Мы были знакомы лет 5. Это было несколько одностороннее знакомство и общение… Мы приходили к ней с Лёней, но она не узнавала ни меня, ни его. Последние лет 15 она не узнавала вообще никого. И не вставала. Проводя весь день в инвалидной коляске. Кормили её санитары. С ложечки. Порой она бормотала по-русски, перемножая непонятно зачем, какие-то числа. Причём, при мне ни разу не ошиблась.
Когда я жил в Иерусалиме, то виделся с ней практически ежемесячно. Я благодарен Лёне, что он нас «познакомил», что он брал меня с собой в дом престарелых, где она жила. Поддерживать десятилетиями жизнь в скрюченном неподвижном теле – это огромное достижение современной медицины. Хотя мы с Лёней в отношении себя относимся к такой, почти растительной, жизни совершенно одинаково. Лучше пристрелите! Но это в отношении себя самих. А касаемо родителей… Для Лёни, естественно было очень важно, чтобы мама пожила ещё и ещё. Даже в таком виде. Прекрасно понимаю, какое чувство сиротства обрушилось на него после этой смерти.
Нельзя сказать, что общение с Ривкой было для меня пустым. Я очень многое прочувствовал и понял: о жизни, о старости, о государстве, об обществе и отношении к старикам… Это была школа. Это был очень важный и познавательный курс в моей жизни. Я слушал, смотрел, думал, запоминал…

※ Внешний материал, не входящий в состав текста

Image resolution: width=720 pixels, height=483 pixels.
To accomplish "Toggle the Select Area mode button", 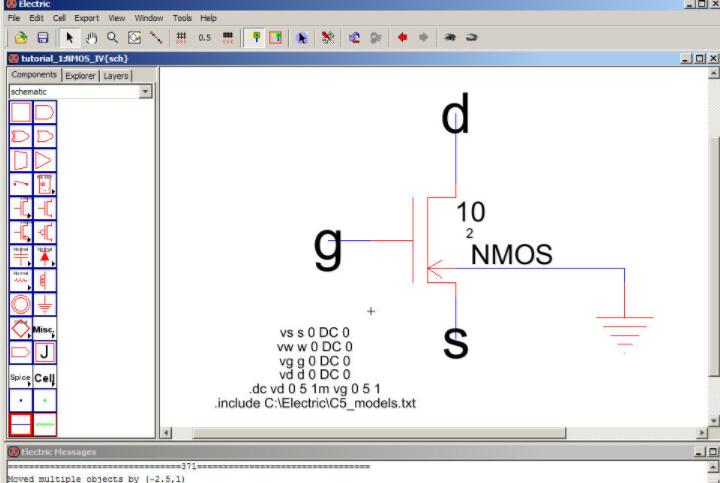I will pos(275,37).
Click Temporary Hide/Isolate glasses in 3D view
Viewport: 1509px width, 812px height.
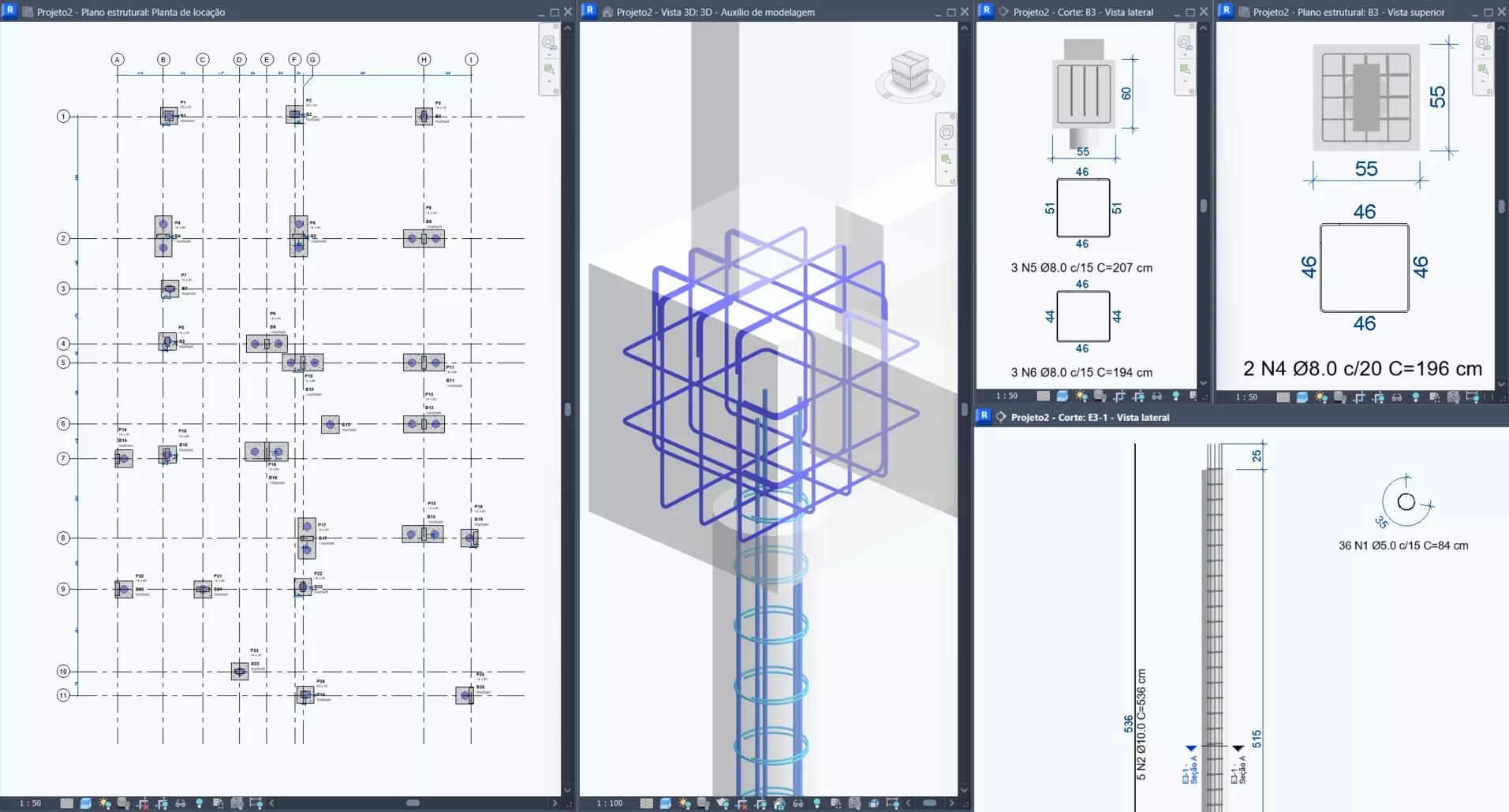click(797, 803)
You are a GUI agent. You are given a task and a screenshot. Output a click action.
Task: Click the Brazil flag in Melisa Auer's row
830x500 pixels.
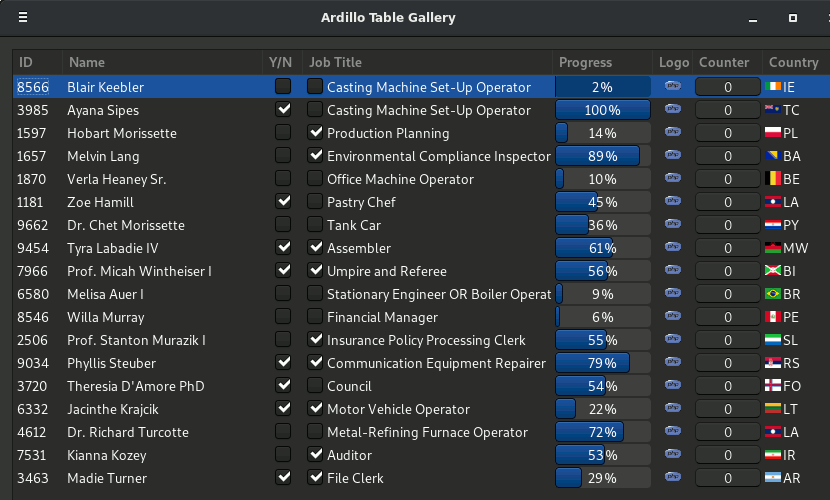click(772, 294)
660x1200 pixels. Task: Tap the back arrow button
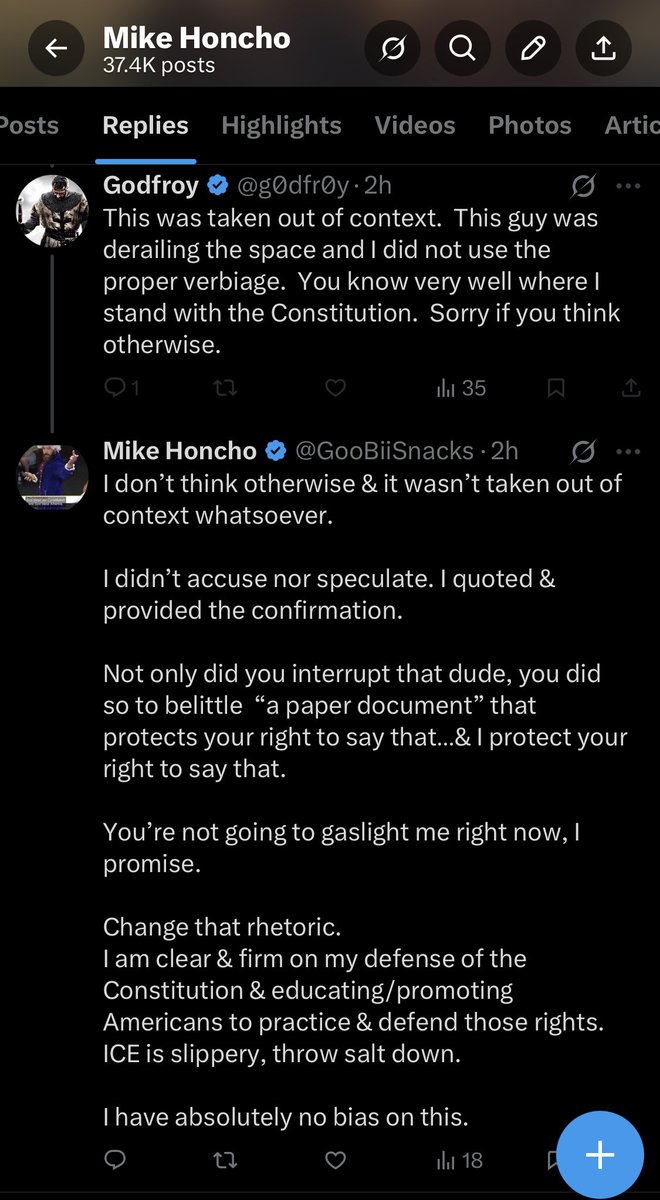[x=56, y=49]
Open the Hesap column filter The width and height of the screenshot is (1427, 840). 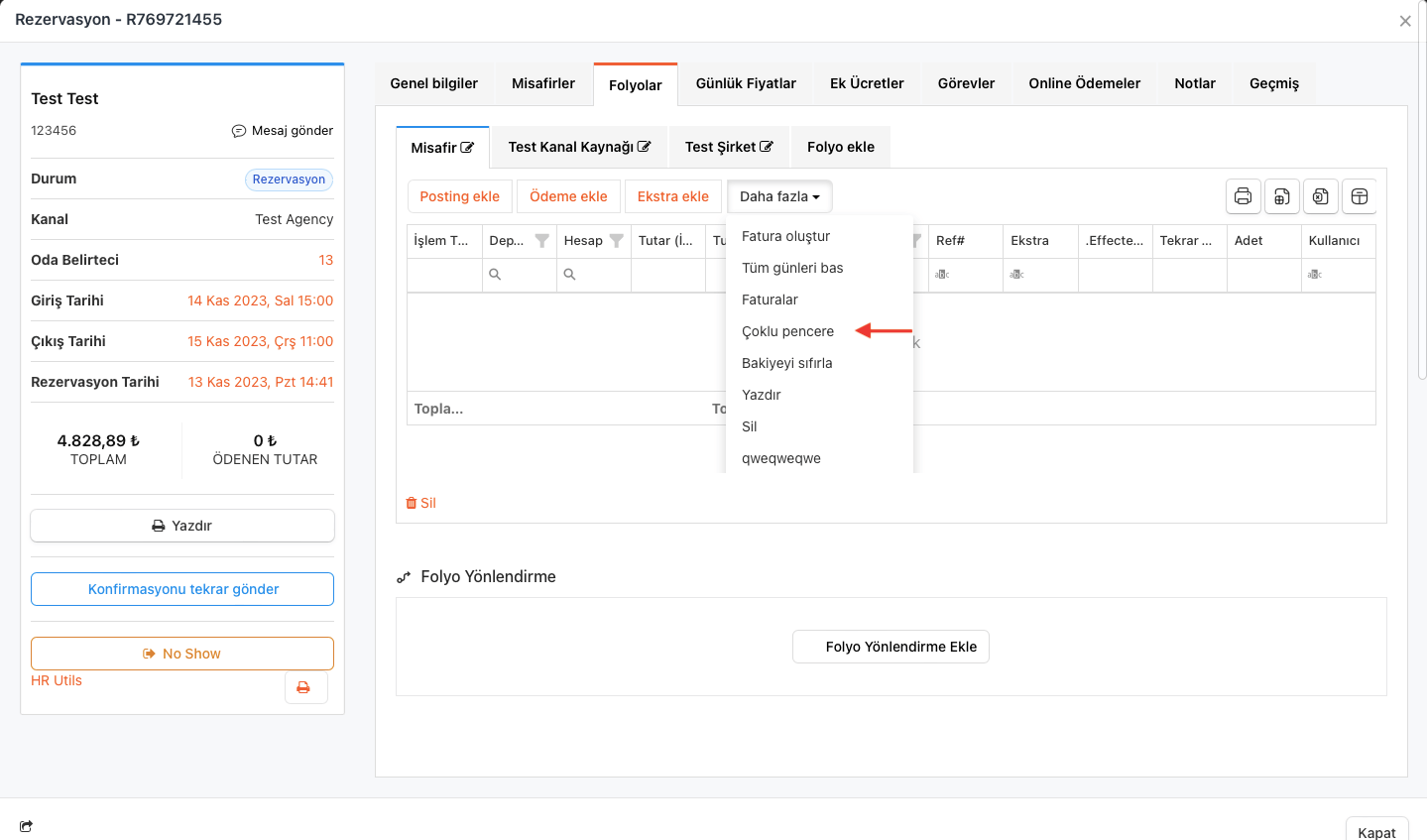pos(616,241)

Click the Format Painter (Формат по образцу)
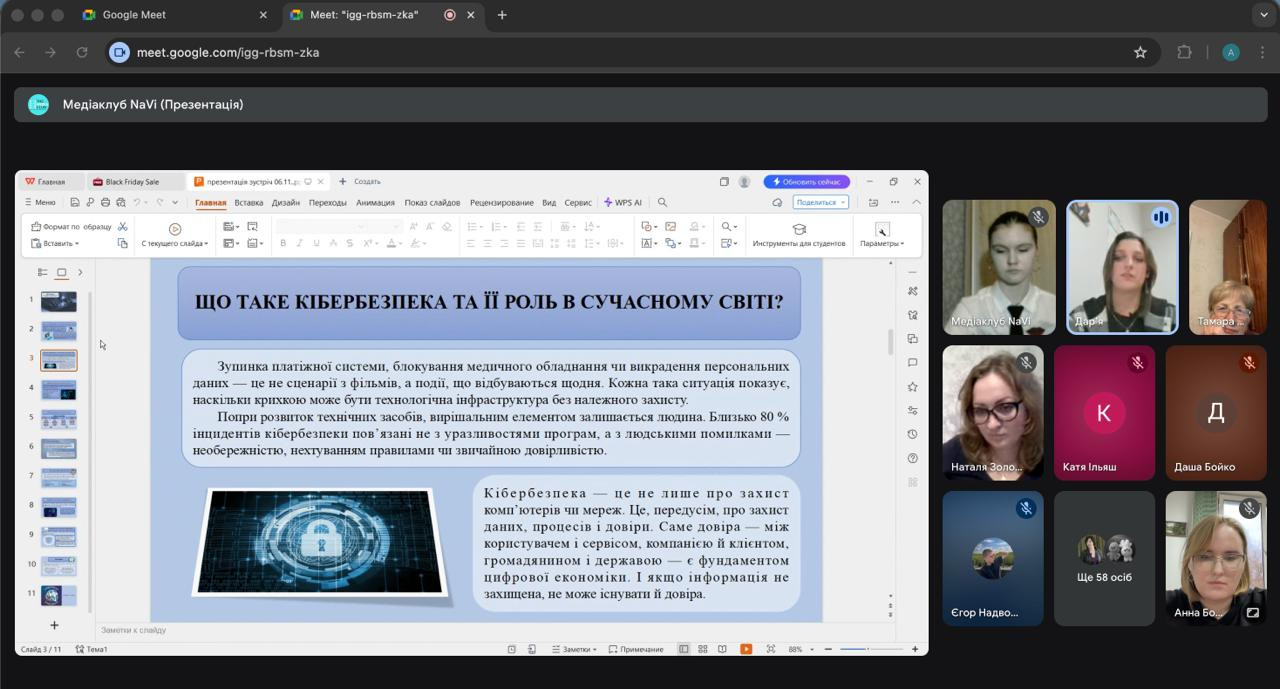tap(71, 227)
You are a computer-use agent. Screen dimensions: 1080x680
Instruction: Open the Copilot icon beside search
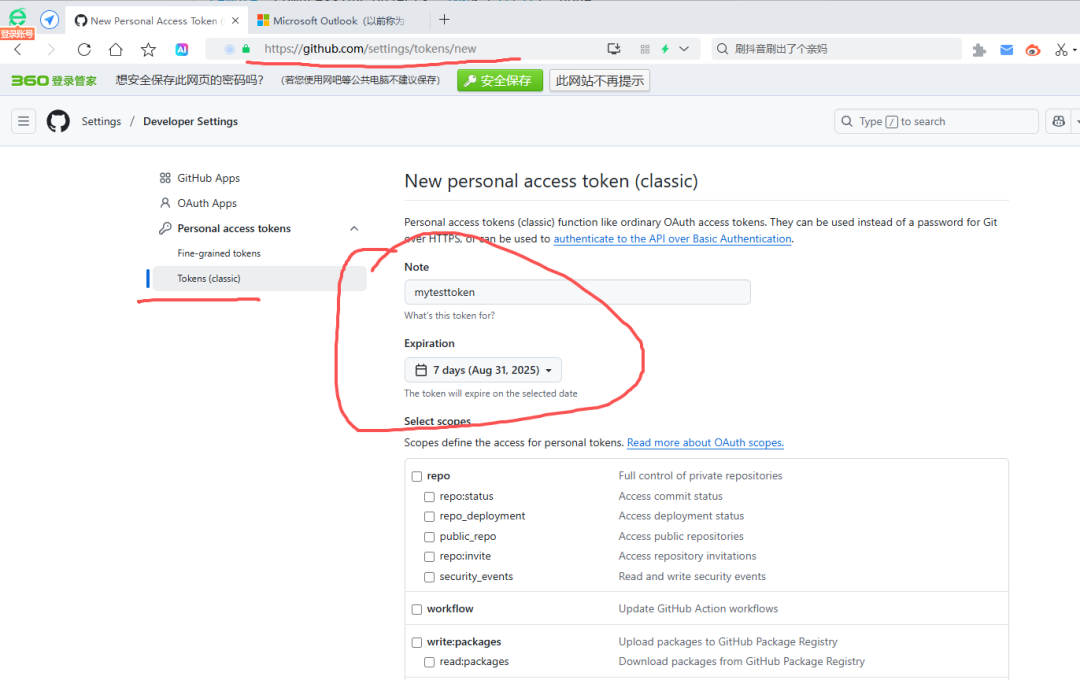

Достижения израильской медицины способны поражать. Но я бы не сказал, что почти 105 лет Ривка прожила только стараниями врачей. В ней была воля к жизни. Которую я видел даже в этом высохшем, беспомощном, похожем на древнюю мумию, теле. И этот бесконечный счёт тоже был проявлением её воли. Твёрдости и цельности её характера.
Мне не хватает уже очень многих людей, с которыми я общался годами, десятилетия – и которые покинули этот мир. Но также мне будет не хватать и Ривки, с которой я за всё время нашего знакомства не успел перекинуться даже единым словом. И пусть будет ей пухом каменистая израильская земля.